Since about age 10, I've obsessed over what it would be like to live as a girl. I was perfectly content to do this until puberty, when I realized my religious family would not support such a desire. If I ever brought up even a hint of the topic, it would be shot down quickly. This lead to late nights at the computer alone researching what being transgender was, tons of wearing girl's clothes while my parents worked, etc..This lasted until present day and has never really been addressed. I am 29 now. I've been through almost 19 years of feeling like I'm not living in the body I want and have had several fits and starts with transition since then.

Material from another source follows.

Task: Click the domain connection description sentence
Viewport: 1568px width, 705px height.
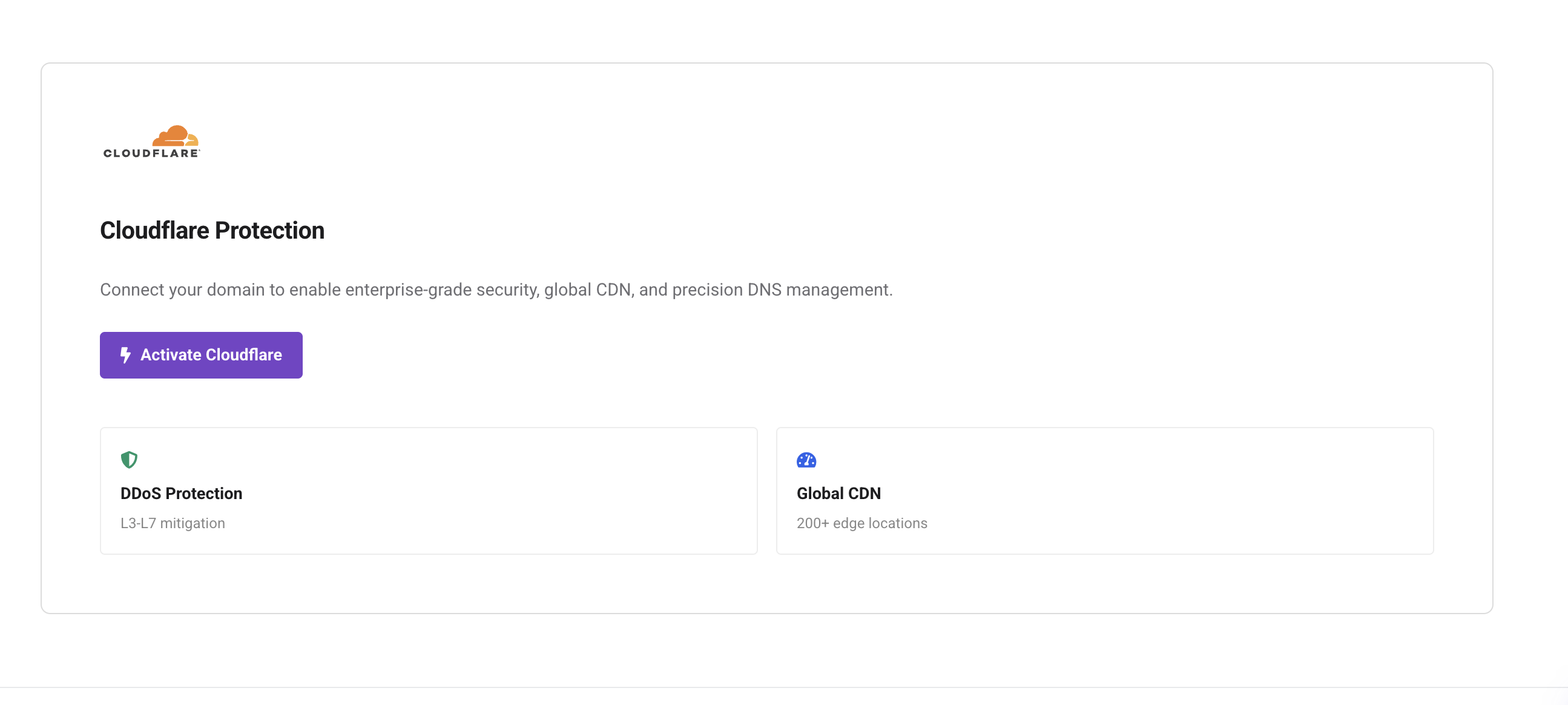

My consultation in a month will be my third attempt at starting transition, and I can already feel the typical doubt setting in again. But in order to break this cycle, where I become worried and discouraged every time I try to begin, I must discipline myself to just begin and see where I land. I've already been approved for hormones, but the doctor will likely start me on the whole processes over with me next month.
I am here gathering as much information about my reservations, fears and concerns as I can before that time. One of the largest obstacles I face right now is that it's incredibly important that I change jobs soon. And if I start hormones, I may be unable to remain stealth with my new employer after a few months and am concerned this will lead me to not being able to hold the job I want.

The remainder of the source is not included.